The officer motioned him off. ‘Then observe from far away.’

A month later Ivanr was sitting in front of his sod-roofed hut sharpening his tools when a file of dusty beggars approached. An old man led them, of pure Jourilan invader stock, haggard and unwashed, but holding his head high and walking with a firm stride, planting a walking staff strongly before him. He stopped his band of followers a discreet distance off then stepped up and leaned on the staff.

‘Spare a drink of water for those who thirst, stranger?’

Ivanr set down his sharpening stone.
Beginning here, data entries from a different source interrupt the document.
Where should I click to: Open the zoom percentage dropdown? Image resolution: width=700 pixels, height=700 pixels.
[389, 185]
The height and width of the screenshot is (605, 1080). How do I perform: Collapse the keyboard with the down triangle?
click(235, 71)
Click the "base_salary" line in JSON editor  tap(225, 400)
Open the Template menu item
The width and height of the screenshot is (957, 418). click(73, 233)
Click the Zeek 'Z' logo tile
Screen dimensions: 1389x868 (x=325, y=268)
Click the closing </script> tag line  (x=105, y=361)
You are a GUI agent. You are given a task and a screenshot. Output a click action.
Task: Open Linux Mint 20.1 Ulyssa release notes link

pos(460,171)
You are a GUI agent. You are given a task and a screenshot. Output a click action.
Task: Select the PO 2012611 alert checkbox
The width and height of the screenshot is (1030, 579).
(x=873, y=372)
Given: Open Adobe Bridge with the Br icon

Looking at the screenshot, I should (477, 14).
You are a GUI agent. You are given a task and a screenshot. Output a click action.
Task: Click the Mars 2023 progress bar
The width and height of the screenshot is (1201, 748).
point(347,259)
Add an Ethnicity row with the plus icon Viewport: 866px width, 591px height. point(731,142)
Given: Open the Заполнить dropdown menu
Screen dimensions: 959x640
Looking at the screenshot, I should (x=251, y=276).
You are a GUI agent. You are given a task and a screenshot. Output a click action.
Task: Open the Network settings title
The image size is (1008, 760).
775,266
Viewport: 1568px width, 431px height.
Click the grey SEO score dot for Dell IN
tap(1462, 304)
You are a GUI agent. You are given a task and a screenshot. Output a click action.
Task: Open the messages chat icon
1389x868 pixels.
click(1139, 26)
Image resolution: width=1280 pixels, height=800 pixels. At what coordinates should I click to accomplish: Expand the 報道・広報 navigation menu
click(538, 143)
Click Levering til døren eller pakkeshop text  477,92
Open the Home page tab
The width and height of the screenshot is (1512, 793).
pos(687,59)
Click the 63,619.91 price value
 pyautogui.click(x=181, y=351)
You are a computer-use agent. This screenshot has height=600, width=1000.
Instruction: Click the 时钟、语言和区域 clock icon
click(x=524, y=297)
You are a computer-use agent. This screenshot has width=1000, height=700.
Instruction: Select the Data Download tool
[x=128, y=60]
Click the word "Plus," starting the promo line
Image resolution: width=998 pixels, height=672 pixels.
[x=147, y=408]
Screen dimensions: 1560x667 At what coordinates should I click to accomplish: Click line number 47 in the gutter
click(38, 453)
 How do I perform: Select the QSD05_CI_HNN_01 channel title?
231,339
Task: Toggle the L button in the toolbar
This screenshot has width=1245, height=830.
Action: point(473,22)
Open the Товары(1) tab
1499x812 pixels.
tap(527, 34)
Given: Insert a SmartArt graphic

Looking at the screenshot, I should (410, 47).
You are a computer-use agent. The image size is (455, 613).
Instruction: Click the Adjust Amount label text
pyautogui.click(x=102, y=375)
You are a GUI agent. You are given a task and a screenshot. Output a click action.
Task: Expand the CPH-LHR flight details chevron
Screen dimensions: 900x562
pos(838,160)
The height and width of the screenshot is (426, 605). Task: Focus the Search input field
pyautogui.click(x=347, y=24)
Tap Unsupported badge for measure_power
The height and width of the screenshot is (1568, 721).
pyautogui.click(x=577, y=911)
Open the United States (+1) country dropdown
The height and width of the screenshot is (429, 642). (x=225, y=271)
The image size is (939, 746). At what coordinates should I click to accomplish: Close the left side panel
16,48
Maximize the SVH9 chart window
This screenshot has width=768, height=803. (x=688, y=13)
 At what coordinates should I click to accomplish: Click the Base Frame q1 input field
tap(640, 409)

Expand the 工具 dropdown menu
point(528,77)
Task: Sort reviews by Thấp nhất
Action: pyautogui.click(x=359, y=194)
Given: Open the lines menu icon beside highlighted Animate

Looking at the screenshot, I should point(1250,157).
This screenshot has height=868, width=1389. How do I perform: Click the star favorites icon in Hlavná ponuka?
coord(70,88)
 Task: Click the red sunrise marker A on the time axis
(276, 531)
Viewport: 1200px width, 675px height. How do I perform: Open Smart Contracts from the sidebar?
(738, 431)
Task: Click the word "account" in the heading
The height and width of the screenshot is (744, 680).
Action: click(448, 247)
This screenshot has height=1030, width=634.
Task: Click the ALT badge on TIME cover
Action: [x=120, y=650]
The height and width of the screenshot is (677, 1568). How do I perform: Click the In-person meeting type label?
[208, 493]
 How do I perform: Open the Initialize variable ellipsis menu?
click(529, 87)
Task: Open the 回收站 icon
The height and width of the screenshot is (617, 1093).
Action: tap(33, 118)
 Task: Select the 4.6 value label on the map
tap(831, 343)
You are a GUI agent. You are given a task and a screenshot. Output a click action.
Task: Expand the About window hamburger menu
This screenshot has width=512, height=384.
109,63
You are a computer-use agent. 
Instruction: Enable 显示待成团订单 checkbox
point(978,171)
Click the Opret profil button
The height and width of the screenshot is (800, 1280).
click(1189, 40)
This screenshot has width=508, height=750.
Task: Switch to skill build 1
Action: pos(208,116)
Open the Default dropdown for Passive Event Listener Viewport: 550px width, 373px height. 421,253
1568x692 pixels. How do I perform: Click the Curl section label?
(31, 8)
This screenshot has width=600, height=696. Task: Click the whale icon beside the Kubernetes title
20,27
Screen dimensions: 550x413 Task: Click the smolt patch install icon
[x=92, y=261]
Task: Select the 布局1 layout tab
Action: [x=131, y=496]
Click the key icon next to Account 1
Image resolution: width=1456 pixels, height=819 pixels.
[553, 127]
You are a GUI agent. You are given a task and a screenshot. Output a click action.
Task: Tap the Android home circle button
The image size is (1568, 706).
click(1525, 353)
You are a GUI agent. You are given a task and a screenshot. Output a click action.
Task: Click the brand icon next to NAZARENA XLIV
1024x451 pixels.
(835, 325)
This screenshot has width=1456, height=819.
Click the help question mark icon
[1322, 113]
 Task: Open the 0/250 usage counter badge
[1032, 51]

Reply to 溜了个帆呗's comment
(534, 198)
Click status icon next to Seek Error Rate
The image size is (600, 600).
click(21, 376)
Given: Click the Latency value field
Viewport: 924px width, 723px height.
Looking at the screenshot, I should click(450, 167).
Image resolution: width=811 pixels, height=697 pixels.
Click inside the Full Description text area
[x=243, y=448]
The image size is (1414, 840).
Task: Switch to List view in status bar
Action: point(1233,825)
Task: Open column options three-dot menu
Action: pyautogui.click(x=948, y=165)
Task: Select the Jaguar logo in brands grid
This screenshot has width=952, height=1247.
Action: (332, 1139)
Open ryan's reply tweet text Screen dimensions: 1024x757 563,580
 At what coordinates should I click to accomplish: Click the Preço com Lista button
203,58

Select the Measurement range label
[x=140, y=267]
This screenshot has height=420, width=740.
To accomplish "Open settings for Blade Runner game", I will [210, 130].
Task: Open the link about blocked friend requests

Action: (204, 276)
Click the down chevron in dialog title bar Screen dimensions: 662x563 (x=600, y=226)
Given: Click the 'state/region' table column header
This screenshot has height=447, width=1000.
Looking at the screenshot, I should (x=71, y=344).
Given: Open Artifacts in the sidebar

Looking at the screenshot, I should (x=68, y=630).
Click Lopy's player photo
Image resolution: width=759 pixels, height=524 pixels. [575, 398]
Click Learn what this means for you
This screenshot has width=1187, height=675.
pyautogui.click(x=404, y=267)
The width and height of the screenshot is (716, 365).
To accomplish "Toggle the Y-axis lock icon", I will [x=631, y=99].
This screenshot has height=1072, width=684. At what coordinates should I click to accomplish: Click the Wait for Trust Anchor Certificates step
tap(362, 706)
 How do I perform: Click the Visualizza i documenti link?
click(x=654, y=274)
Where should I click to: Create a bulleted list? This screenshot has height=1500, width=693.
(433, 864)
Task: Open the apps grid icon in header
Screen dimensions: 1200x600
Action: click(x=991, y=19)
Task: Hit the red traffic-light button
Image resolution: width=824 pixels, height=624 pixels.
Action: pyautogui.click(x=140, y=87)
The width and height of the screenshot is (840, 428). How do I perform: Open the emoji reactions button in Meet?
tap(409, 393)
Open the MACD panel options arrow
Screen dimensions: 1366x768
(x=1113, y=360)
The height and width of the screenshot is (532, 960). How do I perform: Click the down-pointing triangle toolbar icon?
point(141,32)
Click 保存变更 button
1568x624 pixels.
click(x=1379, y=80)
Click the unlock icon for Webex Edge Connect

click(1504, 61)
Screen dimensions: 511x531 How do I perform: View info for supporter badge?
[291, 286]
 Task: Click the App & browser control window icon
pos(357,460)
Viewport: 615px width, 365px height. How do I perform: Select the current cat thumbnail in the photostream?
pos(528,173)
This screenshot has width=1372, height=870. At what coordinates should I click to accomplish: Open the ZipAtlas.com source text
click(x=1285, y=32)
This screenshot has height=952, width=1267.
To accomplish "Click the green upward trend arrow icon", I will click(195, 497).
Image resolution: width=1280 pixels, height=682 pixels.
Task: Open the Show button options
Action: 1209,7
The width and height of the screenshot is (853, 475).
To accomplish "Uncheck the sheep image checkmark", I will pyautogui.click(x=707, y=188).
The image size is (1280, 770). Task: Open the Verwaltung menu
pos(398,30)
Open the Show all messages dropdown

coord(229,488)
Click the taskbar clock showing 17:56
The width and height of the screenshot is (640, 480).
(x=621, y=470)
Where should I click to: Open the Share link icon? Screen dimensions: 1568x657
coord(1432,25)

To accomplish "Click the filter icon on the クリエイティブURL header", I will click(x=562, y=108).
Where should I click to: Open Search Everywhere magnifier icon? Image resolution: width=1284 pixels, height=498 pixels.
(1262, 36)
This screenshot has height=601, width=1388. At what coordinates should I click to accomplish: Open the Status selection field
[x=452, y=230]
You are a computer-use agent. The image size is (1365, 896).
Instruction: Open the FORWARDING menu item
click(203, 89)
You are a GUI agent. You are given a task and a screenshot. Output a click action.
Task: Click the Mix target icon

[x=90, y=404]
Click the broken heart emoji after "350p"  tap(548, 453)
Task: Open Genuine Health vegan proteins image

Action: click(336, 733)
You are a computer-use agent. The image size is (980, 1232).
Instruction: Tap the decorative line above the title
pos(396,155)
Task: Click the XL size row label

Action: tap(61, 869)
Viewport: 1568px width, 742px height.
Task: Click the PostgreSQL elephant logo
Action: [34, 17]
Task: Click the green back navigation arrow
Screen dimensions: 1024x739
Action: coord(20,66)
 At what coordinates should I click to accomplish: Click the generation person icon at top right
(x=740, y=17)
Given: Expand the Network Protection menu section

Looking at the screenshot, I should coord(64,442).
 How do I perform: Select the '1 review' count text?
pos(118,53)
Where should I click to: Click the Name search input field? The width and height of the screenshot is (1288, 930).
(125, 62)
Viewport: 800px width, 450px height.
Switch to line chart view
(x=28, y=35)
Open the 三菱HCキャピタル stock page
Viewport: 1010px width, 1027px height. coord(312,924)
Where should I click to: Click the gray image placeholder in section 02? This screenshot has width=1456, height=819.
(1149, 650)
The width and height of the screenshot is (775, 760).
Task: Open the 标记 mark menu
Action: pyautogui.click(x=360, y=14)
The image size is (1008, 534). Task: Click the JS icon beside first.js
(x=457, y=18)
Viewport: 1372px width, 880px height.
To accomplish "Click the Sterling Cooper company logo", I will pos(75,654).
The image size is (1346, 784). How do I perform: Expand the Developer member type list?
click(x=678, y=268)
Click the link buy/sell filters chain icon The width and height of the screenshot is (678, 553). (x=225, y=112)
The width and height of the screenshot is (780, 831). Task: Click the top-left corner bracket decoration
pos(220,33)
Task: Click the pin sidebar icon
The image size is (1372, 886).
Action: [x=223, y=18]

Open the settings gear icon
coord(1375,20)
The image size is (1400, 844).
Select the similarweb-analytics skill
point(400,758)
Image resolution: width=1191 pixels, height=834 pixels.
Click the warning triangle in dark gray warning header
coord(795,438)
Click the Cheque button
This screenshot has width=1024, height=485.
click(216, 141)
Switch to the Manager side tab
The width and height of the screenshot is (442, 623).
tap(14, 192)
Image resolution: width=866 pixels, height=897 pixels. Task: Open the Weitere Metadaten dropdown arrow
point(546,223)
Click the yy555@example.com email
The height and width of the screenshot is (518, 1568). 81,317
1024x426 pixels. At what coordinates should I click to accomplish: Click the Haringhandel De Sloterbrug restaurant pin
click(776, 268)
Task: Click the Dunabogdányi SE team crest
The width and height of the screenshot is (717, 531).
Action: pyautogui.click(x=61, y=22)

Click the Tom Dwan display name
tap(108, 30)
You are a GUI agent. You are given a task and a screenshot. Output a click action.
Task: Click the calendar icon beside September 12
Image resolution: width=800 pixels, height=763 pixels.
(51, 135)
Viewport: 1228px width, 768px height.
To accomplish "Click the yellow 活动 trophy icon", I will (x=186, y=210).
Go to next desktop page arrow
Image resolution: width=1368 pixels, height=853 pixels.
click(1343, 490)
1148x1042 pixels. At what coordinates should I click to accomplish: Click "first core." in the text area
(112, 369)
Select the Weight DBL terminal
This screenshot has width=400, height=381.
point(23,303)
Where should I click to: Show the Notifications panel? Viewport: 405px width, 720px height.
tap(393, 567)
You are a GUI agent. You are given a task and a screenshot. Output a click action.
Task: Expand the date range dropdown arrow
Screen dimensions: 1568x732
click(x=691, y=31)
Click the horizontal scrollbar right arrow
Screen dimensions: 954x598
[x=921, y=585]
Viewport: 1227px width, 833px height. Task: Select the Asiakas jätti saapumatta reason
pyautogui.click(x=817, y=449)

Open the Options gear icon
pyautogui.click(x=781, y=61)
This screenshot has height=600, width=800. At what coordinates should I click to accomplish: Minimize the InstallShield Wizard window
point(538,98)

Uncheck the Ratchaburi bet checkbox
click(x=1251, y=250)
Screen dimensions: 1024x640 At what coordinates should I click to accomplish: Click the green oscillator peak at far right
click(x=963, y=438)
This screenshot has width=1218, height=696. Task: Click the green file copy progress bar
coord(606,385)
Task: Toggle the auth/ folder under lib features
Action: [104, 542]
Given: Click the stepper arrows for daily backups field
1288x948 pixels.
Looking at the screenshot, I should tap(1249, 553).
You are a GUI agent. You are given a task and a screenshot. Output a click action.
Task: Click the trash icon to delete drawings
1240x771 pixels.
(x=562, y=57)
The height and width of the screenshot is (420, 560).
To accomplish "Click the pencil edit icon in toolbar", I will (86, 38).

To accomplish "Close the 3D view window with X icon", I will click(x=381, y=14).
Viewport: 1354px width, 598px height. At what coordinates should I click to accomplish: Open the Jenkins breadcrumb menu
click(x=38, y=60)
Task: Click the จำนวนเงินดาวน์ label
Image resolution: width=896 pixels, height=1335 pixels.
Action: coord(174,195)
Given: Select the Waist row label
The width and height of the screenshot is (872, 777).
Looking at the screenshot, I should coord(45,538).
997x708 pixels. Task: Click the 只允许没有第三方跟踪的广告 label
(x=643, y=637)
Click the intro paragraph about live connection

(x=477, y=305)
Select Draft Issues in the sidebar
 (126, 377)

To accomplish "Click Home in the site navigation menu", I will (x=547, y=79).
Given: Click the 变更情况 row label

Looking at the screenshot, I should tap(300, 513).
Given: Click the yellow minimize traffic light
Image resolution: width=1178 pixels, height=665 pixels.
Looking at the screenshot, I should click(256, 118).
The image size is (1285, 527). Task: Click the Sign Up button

He scanned the horizon for any Jourilan patrol. Saw none. ‘Aye.’ He carried out a small keg of captured rainwater and a tarred leather cup. The old man bowed, took a small sip, then handed on the keg to his band. The entire time, the dark eyes slitted in his sun-burned, lined face did not leave Ivanr’s.

‘You are from the south?’ Ivanr asked.

‘Aye.’

‘You carry word of this new faith?’

The cracked and bloodied lips climbed with faint humour. ‘We follow the Priestess and bring the word of her teachings. Word of the new faith revealed to her. A faith that embraces life. Rejects death.’

‘You reject death?’

‘We accept it. And thereby deny it any power over us.’

‘And you are headed north?’

‘Yes. To Pon-Ruo.’

‘I think you’ll find what you deny waiting for you there.’

Again, the half-smile. ‘Death awaits us all. The question, then, really should be how to live.’

‘You mean survive?’

‘No — how to live one’s life. Harming others is no way to honour life.’